Rewrite every row below with "Blaque Diamond" changed to "Black Diamond" and nothing else altered, omitting the pictures.

** start of Records for processing **

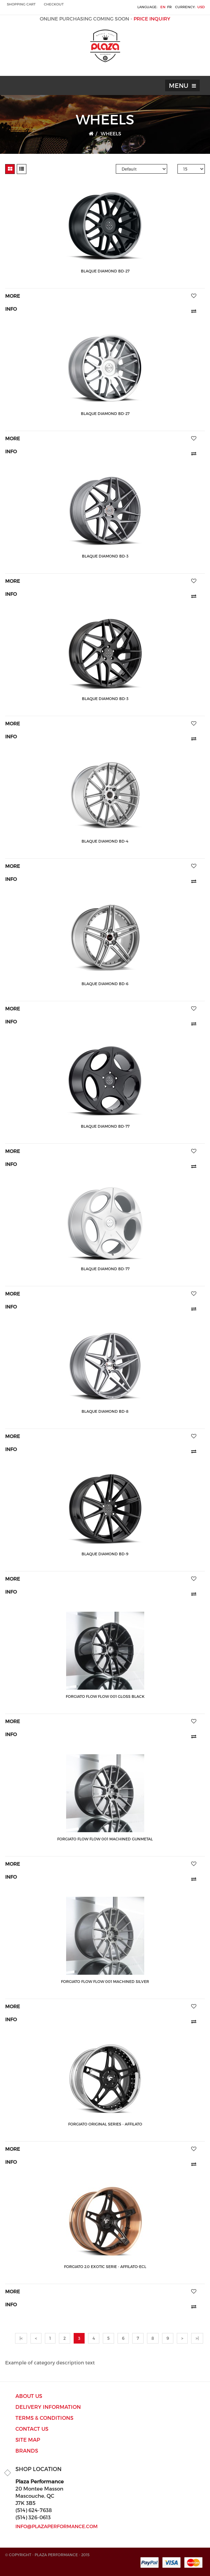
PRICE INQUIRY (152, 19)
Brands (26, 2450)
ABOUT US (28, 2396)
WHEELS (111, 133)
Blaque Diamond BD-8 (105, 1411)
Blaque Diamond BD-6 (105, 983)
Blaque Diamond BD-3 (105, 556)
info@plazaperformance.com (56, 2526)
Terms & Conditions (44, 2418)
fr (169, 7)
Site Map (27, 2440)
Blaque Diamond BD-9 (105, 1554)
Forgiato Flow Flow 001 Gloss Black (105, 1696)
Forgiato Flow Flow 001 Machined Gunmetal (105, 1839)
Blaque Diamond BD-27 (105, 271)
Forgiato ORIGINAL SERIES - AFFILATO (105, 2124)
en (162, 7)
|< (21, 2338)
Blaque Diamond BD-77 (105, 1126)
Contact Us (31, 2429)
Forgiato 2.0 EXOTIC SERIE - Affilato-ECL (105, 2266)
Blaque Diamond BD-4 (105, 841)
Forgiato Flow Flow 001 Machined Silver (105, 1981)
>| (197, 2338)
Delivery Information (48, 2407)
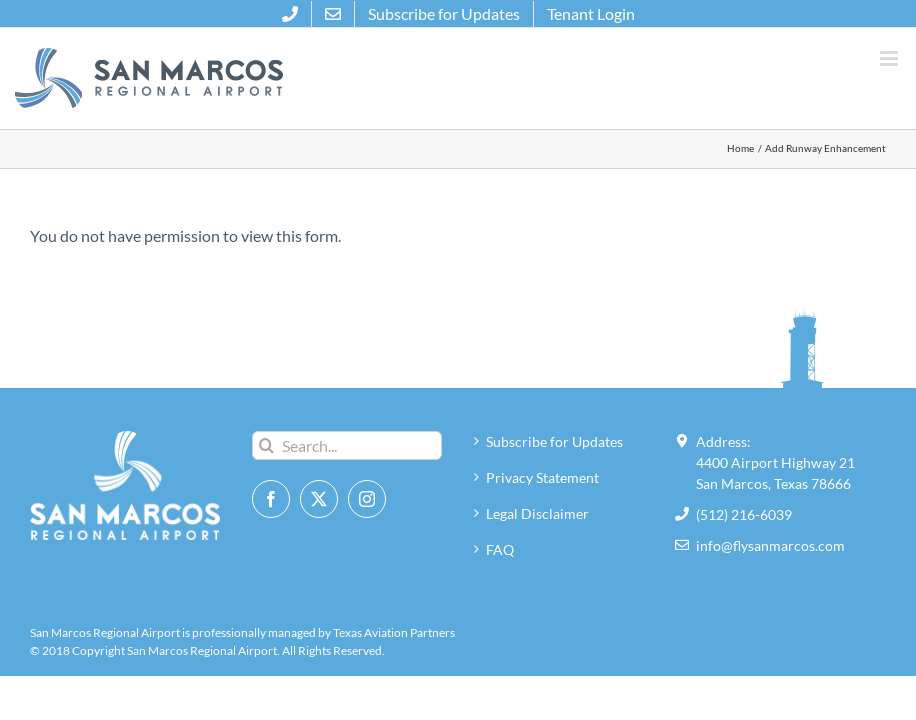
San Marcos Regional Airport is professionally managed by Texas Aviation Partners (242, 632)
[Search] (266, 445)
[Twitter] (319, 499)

** end of Records for processing **

▶ [Task answer]
PRICE INQUIRY (152, 19)
Brands (26, 2450)
ABOUT US (28, 2396)
WHEELS (111, 133)
Black Diamond BD-8 (105, 1411)
Black Diamond BD-6 (105, 983)
Black Diamond BD-3 (105, 556)
info@plazaperformance.com (56, 2526)
Terms & Conditions (44, 2418)
fr (169, 7)
Site Map (27, 2440)
Black Diamond BD-9 (105, 1554)
Forgiato Flow Flow 001 Gloss Black (105, 1696)
Forgiato Flow Flow 001 Machined Gunmetal (105, 1839)
Black Diamond BD-27 (105, 271)
Forgiato ORIGINAL SERIES - AFFILATO (105, 2124)
en (162, 7)
|< (21, 2338)
Black Diamond BD-77 (105, 1126)
Contact Us (31, 2429)
Forgiato 2.0 EXOTIC SERIE - Affilato-ECL (105, 2266)
Black Diamond BD-4 (105, 841)
Forgiato Flow Flow 001 Machined Silver (105, 1981)
>| (197, 2338)
Delivery Information (48, 2407)
San Marcos Regional Airport is professionally managed by Texas Aviation Partners (242, 632)
[Search] (266, 445)
[Twitter] (319, 499)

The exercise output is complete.